We recovered the flight data recorder here as well as the voice recorder, and we and the NTSB are in the process of transcribing and, in certain cases, translating the dialogue, what little dialogue there is on that voice recorder.
Q -- (Off mike.)
MR. MUELLER: I will say we do not have the voice recorders from the World Trade Center or the flight data recorders.
Q -- Can you tell us --
MR. MUELLER: Yes, sir?
Q -- how many material witnesses have been arrested at this point? And was the gentleman in the Chicago area yesterday one of them?
MR. MUELLER: There have been a number of material witness warrants issued, and I cannot give you the specific number.
Q -- If translations are required off the cockpit voice recorder, one could assume, then, that the hijackers were on that?
MR. MUELLER: I can't go into the details any more. But I will tell you that we are -- it will take some time because we are analyzing very carefully what is heard on that voice data recorder.
Q -- Do you still have a high level of confidence that you can accurately identify the hijackers?
MR. MUELLER: I know I said at the outset that I had a high level of confidence on the identities of the hijackers. We have several hijackers whose identities were those of the names on the manifests. We have several others that are still in question. So it's -- the investigation is ongoing, and I am not certain as to several of the others.
Q -- Can you tell me, or do you know, the information on that cockpit voice recorder from this airline, Flight 93, does it support what a number of the cellular phone calls from passengers have indicated about the passengers on board -- (off mike)?
MR. MUELLER: It would be premature to discuss what's on that until the analysis is done.
STAFF: We have time for one more question.
Q -- Do you agree with -- (inaudible) -- passengers on Flight 93 did attempt to wrest control of the jet in the air?

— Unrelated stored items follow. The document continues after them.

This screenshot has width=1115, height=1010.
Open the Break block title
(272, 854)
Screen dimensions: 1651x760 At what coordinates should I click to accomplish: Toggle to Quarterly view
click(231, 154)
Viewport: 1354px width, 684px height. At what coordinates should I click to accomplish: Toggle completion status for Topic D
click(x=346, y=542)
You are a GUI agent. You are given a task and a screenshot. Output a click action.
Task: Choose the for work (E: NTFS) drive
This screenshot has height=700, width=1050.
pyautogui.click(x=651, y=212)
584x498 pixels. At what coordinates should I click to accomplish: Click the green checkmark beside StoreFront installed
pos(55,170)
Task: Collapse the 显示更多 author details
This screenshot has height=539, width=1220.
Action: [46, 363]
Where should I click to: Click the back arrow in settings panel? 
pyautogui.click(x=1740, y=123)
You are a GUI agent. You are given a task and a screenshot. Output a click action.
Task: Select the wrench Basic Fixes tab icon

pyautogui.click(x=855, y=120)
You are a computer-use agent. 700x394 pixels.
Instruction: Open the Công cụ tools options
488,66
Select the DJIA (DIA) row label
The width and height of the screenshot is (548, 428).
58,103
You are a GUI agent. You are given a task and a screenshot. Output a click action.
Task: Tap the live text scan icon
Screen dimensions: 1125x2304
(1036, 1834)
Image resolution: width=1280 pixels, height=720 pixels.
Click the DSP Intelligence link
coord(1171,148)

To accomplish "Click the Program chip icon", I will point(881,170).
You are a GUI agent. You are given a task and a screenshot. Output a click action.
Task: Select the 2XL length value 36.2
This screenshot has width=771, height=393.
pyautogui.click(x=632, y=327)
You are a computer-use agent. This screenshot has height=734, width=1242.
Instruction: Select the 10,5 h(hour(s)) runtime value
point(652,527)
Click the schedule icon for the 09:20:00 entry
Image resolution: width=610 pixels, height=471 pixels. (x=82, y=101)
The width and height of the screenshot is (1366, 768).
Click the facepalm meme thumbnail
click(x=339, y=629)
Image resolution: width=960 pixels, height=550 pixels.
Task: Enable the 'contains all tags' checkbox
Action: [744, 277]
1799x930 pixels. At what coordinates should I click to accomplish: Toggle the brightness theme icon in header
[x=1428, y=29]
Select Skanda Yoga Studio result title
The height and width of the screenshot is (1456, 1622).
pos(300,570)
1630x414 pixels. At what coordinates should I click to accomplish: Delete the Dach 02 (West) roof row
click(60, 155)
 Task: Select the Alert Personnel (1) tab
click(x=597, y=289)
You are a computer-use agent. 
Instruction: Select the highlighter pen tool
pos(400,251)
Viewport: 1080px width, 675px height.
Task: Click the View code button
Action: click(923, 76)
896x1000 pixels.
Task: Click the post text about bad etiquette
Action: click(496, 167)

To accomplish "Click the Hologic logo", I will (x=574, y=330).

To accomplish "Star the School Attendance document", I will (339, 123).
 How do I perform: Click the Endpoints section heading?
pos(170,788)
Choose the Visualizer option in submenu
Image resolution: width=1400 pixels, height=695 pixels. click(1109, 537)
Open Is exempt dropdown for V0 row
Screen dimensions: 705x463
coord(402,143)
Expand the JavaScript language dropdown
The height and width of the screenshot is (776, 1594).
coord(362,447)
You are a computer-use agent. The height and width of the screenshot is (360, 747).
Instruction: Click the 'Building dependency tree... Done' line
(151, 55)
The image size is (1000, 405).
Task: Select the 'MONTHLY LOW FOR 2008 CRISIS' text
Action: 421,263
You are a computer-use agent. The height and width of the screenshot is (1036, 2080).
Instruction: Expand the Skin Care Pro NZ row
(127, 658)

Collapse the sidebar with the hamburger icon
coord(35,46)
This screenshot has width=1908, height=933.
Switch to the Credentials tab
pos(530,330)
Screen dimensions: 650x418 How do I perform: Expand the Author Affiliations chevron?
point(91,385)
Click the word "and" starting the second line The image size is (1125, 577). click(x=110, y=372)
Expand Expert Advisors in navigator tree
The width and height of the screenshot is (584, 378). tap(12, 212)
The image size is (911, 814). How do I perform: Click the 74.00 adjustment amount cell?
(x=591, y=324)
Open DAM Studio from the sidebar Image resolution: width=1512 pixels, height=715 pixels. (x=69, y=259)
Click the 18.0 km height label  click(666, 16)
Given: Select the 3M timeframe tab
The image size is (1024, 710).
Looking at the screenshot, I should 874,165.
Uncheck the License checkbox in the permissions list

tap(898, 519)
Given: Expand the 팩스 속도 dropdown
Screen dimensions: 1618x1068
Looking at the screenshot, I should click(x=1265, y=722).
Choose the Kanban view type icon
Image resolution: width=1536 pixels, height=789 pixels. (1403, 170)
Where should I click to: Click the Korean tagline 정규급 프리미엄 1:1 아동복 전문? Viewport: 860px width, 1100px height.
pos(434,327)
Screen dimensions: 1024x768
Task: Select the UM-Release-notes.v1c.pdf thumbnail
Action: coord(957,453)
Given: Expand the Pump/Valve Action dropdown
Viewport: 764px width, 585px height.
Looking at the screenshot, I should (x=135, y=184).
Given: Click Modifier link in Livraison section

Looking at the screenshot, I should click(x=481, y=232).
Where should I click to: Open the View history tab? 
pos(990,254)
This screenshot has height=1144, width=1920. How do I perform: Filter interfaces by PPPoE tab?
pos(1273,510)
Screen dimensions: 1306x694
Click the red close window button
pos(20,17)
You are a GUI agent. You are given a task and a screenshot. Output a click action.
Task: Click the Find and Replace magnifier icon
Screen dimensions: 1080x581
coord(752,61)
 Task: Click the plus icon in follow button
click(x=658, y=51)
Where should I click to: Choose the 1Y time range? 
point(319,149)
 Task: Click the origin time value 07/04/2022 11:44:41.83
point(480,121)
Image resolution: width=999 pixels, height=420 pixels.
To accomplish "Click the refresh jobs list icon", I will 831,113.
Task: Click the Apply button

MR. MUELLER: I think both of us here and -- both the attorney general and I and the attorney general of Pennsylvania have indicated we believe those passengers on this jet were absolute heroes and their actions during this flight were heroic.
General Ashcroft --
STAFF: Thank you.
Q -- General Ashcroft, about the possibility of further attacks, there have been some reports mentioning the 22nd -- (off mike) --
ATTY GEN. ASHCROFT: I think it's important for Americans to understand this was a complex attack, coordinated, and that it's very possible that there are others who would seek to disrupt the liberty in the same way. The president has indicated and, I think, provided a formula, which is important, that we should go to work and we should live our lives, but we should do it with a heightened awareness of a vulnerability that we have.